Looking it up on Heavens Above, the satellite's track is over Graham Land in Antarctica, up across Africa from Angola to the Middle East (and interestingly, straight over Israel), then across the Asian continent for a good view of the ME, India, Siberia, China and Korea, over northern Japan and then sharply southwards down the Pacific; it's quite a way from the Stromberg's beat off Alaska, especially as they have to intercept head-on rather than a stern chase (the rocket does 3 km/sec and the sat 7.8). I wonder what the weather's like in the Western Pacific for the "first week of March"?

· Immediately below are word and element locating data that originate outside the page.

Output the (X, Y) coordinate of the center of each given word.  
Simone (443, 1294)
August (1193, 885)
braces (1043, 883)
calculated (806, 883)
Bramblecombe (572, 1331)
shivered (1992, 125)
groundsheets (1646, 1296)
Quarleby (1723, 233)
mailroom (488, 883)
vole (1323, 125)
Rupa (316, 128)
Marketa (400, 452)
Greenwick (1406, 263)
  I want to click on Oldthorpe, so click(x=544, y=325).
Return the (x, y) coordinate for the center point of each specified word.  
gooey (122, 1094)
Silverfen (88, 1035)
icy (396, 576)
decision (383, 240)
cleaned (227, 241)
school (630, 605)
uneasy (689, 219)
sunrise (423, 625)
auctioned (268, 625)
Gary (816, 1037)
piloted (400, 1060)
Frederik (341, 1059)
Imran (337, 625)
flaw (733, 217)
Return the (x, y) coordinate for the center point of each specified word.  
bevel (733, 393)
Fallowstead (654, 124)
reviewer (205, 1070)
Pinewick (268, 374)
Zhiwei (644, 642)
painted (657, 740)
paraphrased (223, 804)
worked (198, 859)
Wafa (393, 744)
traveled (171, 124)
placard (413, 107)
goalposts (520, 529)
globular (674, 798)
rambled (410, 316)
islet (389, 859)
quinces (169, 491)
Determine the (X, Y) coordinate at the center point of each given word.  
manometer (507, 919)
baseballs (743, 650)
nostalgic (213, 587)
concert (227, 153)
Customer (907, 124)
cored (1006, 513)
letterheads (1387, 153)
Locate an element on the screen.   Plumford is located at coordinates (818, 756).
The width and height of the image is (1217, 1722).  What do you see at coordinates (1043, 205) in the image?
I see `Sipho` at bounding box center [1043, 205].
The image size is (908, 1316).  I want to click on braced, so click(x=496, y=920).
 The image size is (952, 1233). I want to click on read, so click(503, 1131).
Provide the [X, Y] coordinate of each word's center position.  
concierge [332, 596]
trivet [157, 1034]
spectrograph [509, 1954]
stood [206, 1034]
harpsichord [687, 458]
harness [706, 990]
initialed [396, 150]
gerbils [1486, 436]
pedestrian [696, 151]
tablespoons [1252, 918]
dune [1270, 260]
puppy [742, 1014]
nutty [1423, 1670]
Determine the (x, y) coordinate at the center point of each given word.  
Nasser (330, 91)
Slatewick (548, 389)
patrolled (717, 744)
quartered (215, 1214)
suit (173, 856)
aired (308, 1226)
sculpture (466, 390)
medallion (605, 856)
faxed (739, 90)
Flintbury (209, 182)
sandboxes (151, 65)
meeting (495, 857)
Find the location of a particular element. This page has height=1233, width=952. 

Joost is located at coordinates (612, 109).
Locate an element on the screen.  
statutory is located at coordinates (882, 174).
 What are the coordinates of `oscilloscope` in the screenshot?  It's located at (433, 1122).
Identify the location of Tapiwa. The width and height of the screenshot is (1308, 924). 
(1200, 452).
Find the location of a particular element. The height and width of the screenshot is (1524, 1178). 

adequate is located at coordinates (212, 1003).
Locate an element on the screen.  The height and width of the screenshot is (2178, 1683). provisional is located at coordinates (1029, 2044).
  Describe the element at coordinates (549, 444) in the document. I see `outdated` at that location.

The track passes close to the Marshalls; presumably they'll take the GFR to Kwajalein or somewhere like it, where they have various other huge dish antennas and spookydooky things.
3 comments:
Isn't likely to impress the Chinese so much that they want one too?
They've already got one.
A ship named Stromberg involved with the shooting down of spy satellites?
We live in a James Bond movie (The Spy Who Loved Me) now, don't we?